Lombroso commençait à me guider vers la porte. J’étais en sueur, parcouru de frissons et, j’imagine, quelque peu hagard.

Le pire est que je ne pus ravaler certaine question :

— Et tu n’iras pas raconter aux gens que je perds la boule, hein ? Parce que j’en suis loin. Je me trouve peut-être au bord d’une terrible dépression, mais je ne deviens pas fou. Non, je ne deviens pas fou, répétai-je avec tant de véhémence que, même à mes propres oreilles, ces mots n’eurent pas une note très convaincante.

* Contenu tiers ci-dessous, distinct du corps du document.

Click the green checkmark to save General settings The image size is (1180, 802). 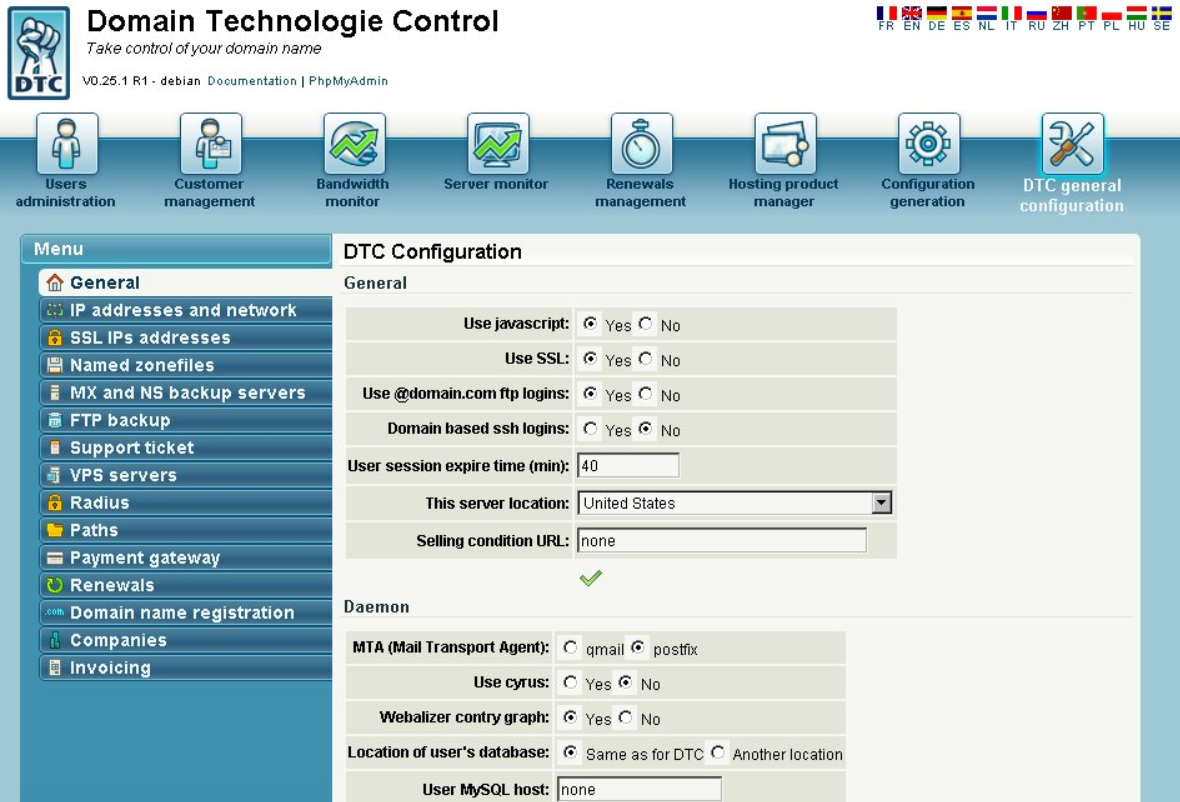[x=591, y=578]
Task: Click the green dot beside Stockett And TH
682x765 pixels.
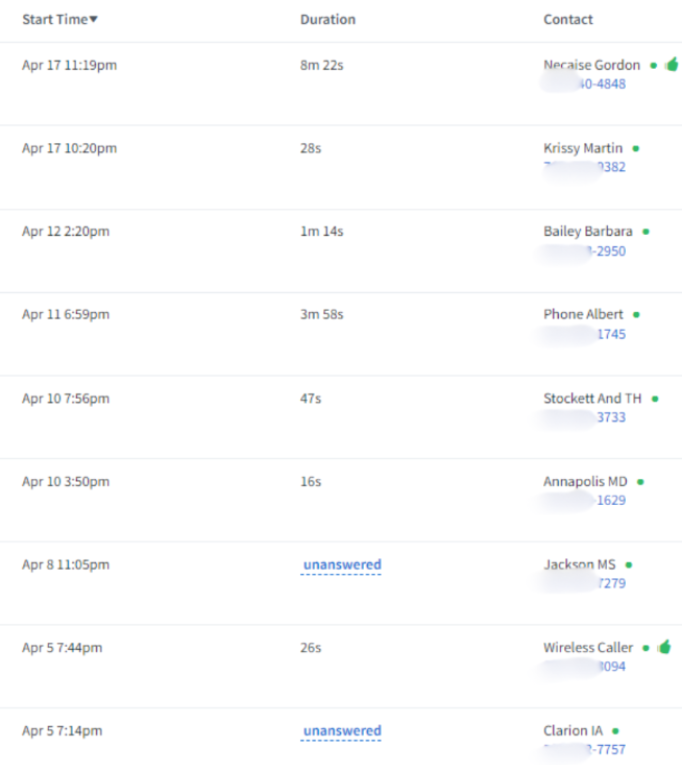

— Franchement, je crois que quelques jours de grand air te feraient beaucoup de bien. Mais rassure-toi : je ne répandrai aucun bruit concernant ton prochain transfert chez les dingues.

— Merci, Bob.

— Et merci de t’être fié à moi.

— Je ne voyais personne d’autre.

— Tout ira bien, résuma Lombroso d’un ton lénifiant. Ne t’inquiète pas pour Quinn. Je vais vérifier s’il risque vraiment des complications diplomatiques avec Mme Goldstein et M. Rosenblum. De ton côté, tu peux toujours procéder à quelques sondages. (Il m’étreignit la main.) Et n’oublie pas, Lew : repose-toi. Prends sur toi de te reposer.